Land reform is necessary. But this cannot be isolated from general economic policy.
Today, the state is the largest landlord and is increasingly involved in disputes with indigenous people, whose title to their traditional land is not recognized. Rural communities are being torn apart by contentious litigation and frequent violence. Maintenance of land records by state governments is pathetic and open to rampant manipulation and corruption. Also, land reform cannot be a one-way street to land distribution. There is an urgent need to recognize that productivity, efficiency, and economies of scale are as relevant in agriculture as they are in other sectors of the economy. By obstructing consolidation of landholding in the name of land distribution, India has been spectacularly successful in making agriculture unviable, sealing the fate of the 70 percent of the population that lives in perpetual poverty in our countryside.

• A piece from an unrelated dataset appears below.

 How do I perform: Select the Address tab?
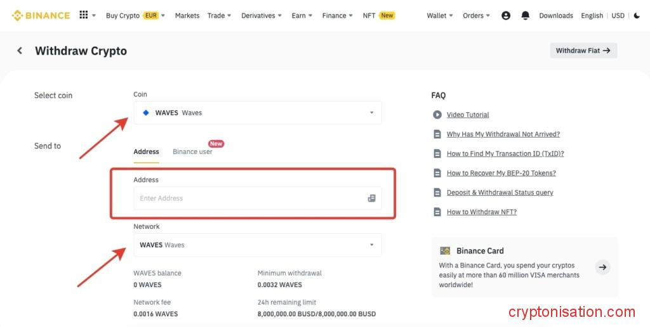(x=146, y=151)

To successfully move away from this self-destructive course, a new vision is required. Sen’s concern for the poor, the hungry, and the deprived runs very deep. But there is a need to go beyond good intentions, which, though necessary, cannot be sufficient for the alleviation of India’s ills. Sen deserves credit for highlighting the need to re-establish the relationship between ethics and economics. However, the ethical premise may have to be quite different from the one Sen proposes.
The Morality of Free Exchange
It must be recognized that voluntary exchange in the marketplace is infinitely more moral than expropriation under the sponsorship of the state. It has to be acknowledged that the best way to empower the poor is to allow the market to operate unhindered so that even the poorest have the widest range of options.
The world has taken over two hundred years just to begin to appreciate the power of Adam Smith’s “invisible hand” in economics. Let’s hope we don’t take another two hundred years to appreciate the morality of the marketplace. It will be a tragedy if after winning the battle over economics, the war is lost on ethics.